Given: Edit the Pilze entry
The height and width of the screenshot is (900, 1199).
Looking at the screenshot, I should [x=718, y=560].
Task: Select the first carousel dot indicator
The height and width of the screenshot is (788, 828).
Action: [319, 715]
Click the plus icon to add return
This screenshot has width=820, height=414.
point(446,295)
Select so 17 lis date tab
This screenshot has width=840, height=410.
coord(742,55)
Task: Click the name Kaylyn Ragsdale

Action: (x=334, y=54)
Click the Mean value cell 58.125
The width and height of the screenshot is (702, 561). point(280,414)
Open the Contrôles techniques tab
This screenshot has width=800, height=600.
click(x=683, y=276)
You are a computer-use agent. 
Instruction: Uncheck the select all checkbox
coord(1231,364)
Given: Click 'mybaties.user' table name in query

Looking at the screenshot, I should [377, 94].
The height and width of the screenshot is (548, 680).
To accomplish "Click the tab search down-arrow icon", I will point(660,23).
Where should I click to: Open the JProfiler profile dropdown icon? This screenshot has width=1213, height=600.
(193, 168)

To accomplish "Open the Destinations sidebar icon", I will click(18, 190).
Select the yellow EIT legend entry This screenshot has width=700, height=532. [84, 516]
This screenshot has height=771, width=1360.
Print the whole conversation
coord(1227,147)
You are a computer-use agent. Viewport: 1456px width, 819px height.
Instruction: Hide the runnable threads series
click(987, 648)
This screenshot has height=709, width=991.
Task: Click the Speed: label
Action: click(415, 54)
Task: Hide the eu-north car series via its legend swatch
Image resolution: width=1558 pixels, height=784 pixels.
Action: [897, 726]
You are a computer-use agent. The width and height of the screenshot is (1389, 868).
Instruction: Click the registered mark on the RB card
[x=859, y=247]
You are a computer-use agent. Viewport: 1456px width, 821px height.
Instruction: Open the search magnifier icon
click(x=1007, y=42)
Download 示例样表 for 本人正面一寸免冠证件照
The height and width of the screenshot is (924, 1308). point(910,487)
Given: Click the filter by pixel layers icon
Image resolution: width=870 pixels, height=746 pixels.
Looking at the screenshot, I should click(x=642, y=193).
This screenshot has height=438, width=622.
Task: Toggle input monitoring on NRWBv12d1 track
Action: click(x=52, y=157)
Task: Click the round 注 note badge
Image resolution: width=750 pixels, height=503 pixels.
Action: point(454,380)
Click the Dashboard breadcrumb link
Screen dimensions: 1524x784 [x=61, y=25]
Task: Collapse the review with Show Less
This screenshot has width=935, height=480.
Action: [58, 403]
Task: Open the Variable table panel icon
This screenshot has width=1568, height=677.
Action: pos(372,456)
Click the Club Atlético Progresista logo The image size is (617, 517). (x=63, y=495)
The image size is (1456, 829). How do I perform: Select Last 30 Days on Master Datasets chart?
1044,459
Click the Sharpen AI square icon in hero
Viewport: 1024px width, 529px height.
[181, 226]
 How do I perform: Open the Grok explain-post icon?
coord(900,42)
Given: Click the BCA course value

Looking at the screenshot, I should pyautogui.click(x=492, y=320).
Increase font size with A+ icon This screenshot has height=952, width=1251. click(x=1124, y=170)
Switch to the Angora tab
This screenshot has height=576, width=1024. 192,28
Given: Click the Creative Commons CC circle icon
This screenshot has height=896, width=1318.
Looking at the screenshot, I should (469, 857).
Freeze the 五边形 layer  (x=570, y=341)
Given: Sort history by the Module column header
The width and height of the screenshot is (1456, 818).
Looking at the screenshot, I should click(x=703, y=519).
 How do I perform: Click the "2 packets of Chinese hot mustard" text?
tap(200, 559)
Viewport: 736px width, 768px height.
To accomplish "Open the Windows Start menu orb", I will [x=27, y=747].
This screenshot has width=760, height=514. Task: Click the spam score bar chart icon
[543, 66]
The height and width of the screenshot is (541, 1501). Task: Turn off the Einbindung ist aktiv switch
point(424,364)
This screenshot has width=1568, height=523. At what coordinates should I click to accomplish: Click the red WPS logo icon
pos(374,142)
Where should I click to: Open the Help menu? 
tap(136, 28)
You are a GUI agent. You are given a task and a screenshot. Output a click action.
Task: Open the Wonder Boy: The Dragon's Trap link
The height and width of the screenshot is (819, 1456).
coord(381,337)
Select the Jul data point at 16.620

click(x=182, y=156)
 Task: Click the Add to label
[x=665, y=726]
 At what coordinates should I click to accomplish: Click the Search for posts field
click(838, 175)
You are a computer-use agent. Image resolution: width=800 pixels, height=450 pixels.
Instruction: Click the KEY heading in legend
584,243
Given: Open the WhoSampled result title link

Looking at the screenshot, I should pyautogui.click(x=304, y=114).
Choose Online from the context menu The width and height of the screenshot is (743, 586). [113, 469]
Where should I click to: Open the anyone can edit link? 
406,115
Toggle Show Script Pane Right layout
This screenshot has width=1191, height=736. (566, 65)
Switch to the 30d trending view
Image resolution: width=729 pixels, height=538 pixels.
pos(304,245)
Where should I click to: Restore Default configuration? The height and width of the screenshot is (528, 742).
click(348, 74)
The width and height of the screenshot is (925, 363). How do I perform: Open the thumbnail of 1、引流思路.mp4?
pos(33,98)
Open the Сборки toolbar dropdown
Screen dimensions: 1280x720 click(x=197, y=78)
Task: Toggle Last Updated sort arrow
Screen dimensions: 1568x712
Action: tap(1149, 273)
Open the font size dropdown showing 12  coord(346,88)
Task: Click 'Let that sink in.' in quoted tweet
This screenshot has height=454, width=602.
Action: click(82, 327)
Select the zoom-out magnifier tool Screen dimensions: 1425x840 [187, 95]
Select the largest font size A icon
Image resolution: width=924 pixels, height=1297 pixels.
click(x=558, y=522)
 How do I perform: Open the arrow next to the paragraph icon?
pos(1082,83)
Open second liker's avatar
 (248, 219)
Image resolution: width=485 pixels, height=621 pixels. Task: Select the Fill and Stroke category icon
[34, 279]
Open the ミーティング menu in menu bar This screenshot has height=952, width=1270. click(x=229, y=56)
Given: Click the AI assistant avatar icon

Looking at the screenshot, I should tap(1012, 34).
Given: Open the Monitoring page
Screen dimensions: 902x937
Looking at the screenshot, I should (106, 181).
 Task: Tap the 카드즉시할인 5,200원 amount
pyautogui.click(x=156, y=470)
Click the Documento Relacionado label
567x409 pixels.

::::::::::

▶ _EXERCISE TASK_
Reproduce all the records above, line for line and without any changes.

▶ _IN RESPONSE_
Given: Edit the Pilze entry
The height and width of the screenshot is (900, 1199).
Looking at the screenshot, I should [x=718, y=560].
Task: Select the first carousel dot indicator
The height and width of the screenshot is (788, 828).
Action: [319, 715]
Click the plus icon to add return
This screenshot has width=820, height=414.
point(446,295)
Select so 17 lis date tab
This screenshot has width=840, height=410.
coord(742,55)
Task: Click the name Kaylyn Ragsdale

Action: (x=334, y=54)
Click the Mean value cell 58.125
The width and height of the screenshot is (702, 561). point(280,414)
Open the Contrôles techniques tab
This screenshot has width=800, height=600.
click(x=683, y=276)
You are a computer-use agent. 
Instruction: Uncheck the select all checkbox
coord(1231,364)
Given: Click 'mybaties.user' table name in query

Looking at the screenshot, I should [377, 94].
The height and width of the screenshot is (548, 680).
To accomplish "Click the tab search down-arrow icon", I will point(660,23).
Where should I click to: Open the JProfiler profile dropdown icon? This screenshot has width=1213, height=600.
(193, 168)

To accomplish "Open the Destinations sidebar icon", I will click(18, 190).
Select the yellow EIT legend entry This screenshot has width=700, height=532. [84, 516]
This screenshot has height=771, width=1360.
Print the whole conversation
coord(1227,147)
You are a computer-use agent. Viewport: 1456px width, 819px height.
Instruction: Hide the runnable threads series
click(987, 648)
This screenshot has height=709, width=991.
Task: Click the Speed: label
Action: click(415, 54)
Task: Hide the eu-north car series via its legend swatch
Image resolution: width=1558 pixels, height=784 pixels.
Action: [897, 726]
You are a computer-use agent. The width and height of the screenshot is (1389, 868).
Instruction: Click the registered mark on the RB card
[x=859, y=247]
You are a computer-use agent. Viewport: 1456px width, 821px height.
Instruction: Open the search magnifier icon
click(x=1007, y=42)
Download 示例样表 for 本人正面一寸免冠证件照
The height and width of the screenshot is (924, 1308). point(910,487)
Given: Click the filter by pixel layers icon
Image resolution: width=870 pixels, height=746 pixels.
Looking at the screenshot, I should click(x=642, y=193).
This screenshot has height=438, width=622.
Task: Toggle input monitoring on NRWBv12d1 track
Action: click(x=52, y=157)
Task: Click the round 注 note badge
Image resolution: width=750 pixels, height=503 pixels.
Action: point(454,380)
Click the Dashboard breadcrumb link
Screen dimensions: 1524x784 [x=61, y=25]
Task: Collapse the review with Show Less
This screenshot has width=935, height=480.
Action: [58, 403]
Task: Open the Variable table panel icon
This screenshot has width=1568, height=677.
Action: pos(372,456)
Click the Club Atlético Progresista logo The image size is (617, 517). (x=63, y=495)
The image size is (1456, 829). How do I perform: Select Last 30 Days on Master Datasets chart?
1044,459
Click the Sharpen AI square icon in hero
Viewport: 1024px width, 529px height.
[181, 226]
 How do I perform: Open the Grok explain-post icon?
coord(900,42)
Given: Click the BCA course value

Looking at the screenshot, I should pyautogui.click(x=492, y=320).
Increase font size with A+ icon This screenshot has height=952, width=1251. click(x=1124, y=170)
Switch to the Angora tab
This screenshot has height=576, width=1024. 192,28
Given: Click the Creative Commons CC circle icon
This screenshot has height=896, width=1318.
Looking at the screenshot, I should (469, 857).
Freeze the 五边形 layer  (x=570, y=341)
Given: Sort history by the Module column header
The width and height of the screenshot is (1456, 818).
Looking at the screenshot, I should click(x=703, y=519).
 How do I perform: Click the "2 packets of Chinese hot mustard" text?
tap(200, 559)
Viewport: 736px width, 768px height.
To accomplish "Open the Windows Start menu orb", I will [x=27, y=747].
This screenshot has width=760, height=514. Task: Click the spam score bar chart icon
[543, 66]
The height and width of the screenshot is (541, 1501). Task: Turn off the Einbindung ist aktiv switch
point(424,364)
This screenshot has width=1568, height=523. At what coordinates should I click to accomplish: Click the red WPS logo icon
pos(374,142)
Where should I click to: Open the Help menu? 
tap(136, 28)
You are a GUI agent. You are given a task and a screenshot. Output a click action.
Task: Open the Wonder Boy: The Dragon's Trap link
The height and width of the screenshot is (819, 1456).
coord(381,337)
Select the Jul data point at 16.620

click(x=182, y=156)
 Task: Click the Add to label
[x=665, y=726]
 At what coordinates should I click to accomplish: Click the Search for posts field
click(838, 175)
You are a computer-use agent. Image resolution: width=800 pixels, height=450 pixels.
Instruction: Click the KEY heading in legend
584,243
Given: Open the WhoSampled result title link

Looking at the screenshot, I should pyautogui.click(x=304, y=114).
Choose Online from the context menu The width and height of the screenshot is (743, 586). [113, 469]
Where should I click to: Open the anyone can edit link? 
406,115
Toggle Show Script Pane Right layout
This screenshot has width=1191, height=736. (566, 65)
Switch to the 30d trending view
Image resolution: width=729 pixels, height=538 pixels.
pos(304,245)
Where should I click to: Restore Default configuration? The height and width of the screenshot is (528, 742).
click(348, 74)
The width and height of the screenshot is (925, 363). How do I perform: Open the thumbnail of 1、引流思路.mp4?
pos(33,98)
Open the Сборки toolbar dropdown
Screen dimensions: 1280x720 click(x=197, y=78)
Task: Toggle Last Updated sort arrow
Screen dimensions: 1568x712
Action: tap(1149, 273)
Open the font size dropdown showing 12  coord(346,88)
Task: Click 'Let that sink in.' in quoted tweet
This screenshot has height=454, width=602.
Action: click(82, 327)
Select the zoom-out magnifier tool Screen dimensions: 1425x840 [187, 95]
Select the largest font size A icon
Image resolution: width=924 pixels, height=1297 pixels.
click(x=558, y=522)
 How do I perform: Open the arrow next to the paragraph icon?
pos(1082,83)
Open second liker's avatar
 (248, 219)
Image resolution: width=485 pixels, height=621 pixels. Task: Select the Fill and Stroke category icon
[34, 279]
Open the ミーティング menu in menu bar This screenshot has height=952, width=1270. click(x=229, y=56)
Given: Click the AI assistant avatar icon

Looking at the screenshot, I should tap(1012, 34).
Given: Open the Monitoring page
Screen dimensions: 902x937
Looking at the screenshot, I should (106, 181).
 Task: Tap the 카드즉시할인 5,200원 amount
pyautogui.click(x=156, y=470)
Click the Documento Relacionado label
567x409 pixels.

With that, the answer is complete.